Читаем Записки полностью

Чтобы представить мои муки в эту минуту, не надо забывать, что для меня разлука с молодым мужем была верхом несчастья, тем более, что я легко увлекалась всем и с трудом могла управлять своим чувством, живым и пылким от природы, как я уже об этом сказала. Впрочем, я употребила все усилия, чтобы успокоиться, и вошла в свою комнату с самым хладнокровным видом; уверив княгиню, что минута моего разрешения должна последовать позже, чем мы думали, я уговорила ее вместе с теткой удалиться в свои покои отдохнуть, причем торжественно обещала позвать их в случае крайней надобности.
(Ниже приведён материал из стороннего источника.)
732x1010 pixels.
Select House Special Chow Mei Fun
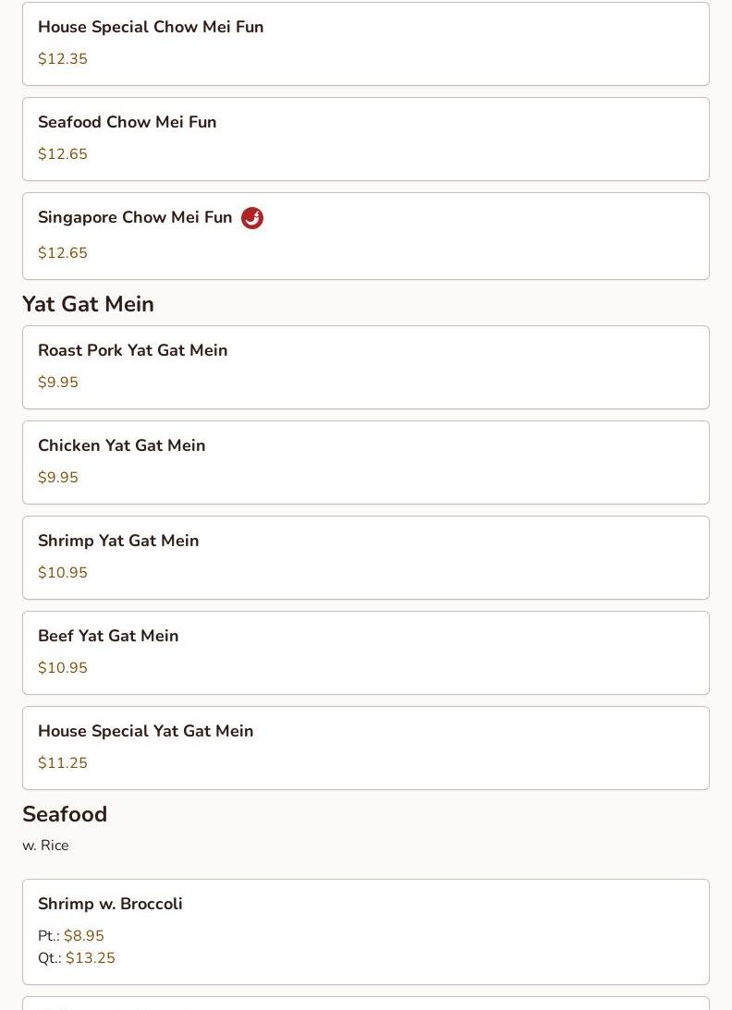(x=151, y=28)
Затем я побежала к бабке и умоляла ее именем неба проводить меня. Я и теперь не могу забыть этих кровью налитых глаз, этого дикого взгляда, которым она окинула меня. Старуха вполне была убеждена, что я спятила с ума, и на ее природном силезском наречии начала бесконечное увещание: «Нет, я не хочу отвечать перед Богом за убийство невинных». Не один раз я останавливала ее; наконец, отчаявшись склонить, я сказала решительно, что, если только не увижу князя своими собственными глазами, то не переживу своих сомнений о его несчастье, и если она не согласится проводить меня к тетке, никакая сила не удержит меня и я решаюсь идти одна. После всего этого старуха сдалась; но когда я предложила ей идти пешком, чтобы не возбудить подозрения шумом саней и лошадей, она снова оторопела; я представила ей всю опасность и ужас в случае открытия нашего предприятия и тем окончательно убедила ее. Бабка уступила и при помощи одного старика, жившего в доме и читавшего молитвы моей свекрови, свела меня с лестницы. Но едва мы переступили несколько ступеней, как боли мои усилились; провожатые, перепугавшись, старались увести меня назад. Теперь я, в свою очередь, была непреклонна и ухватилась за перила так, что ни сила, ни угроза не могли оторвать меня.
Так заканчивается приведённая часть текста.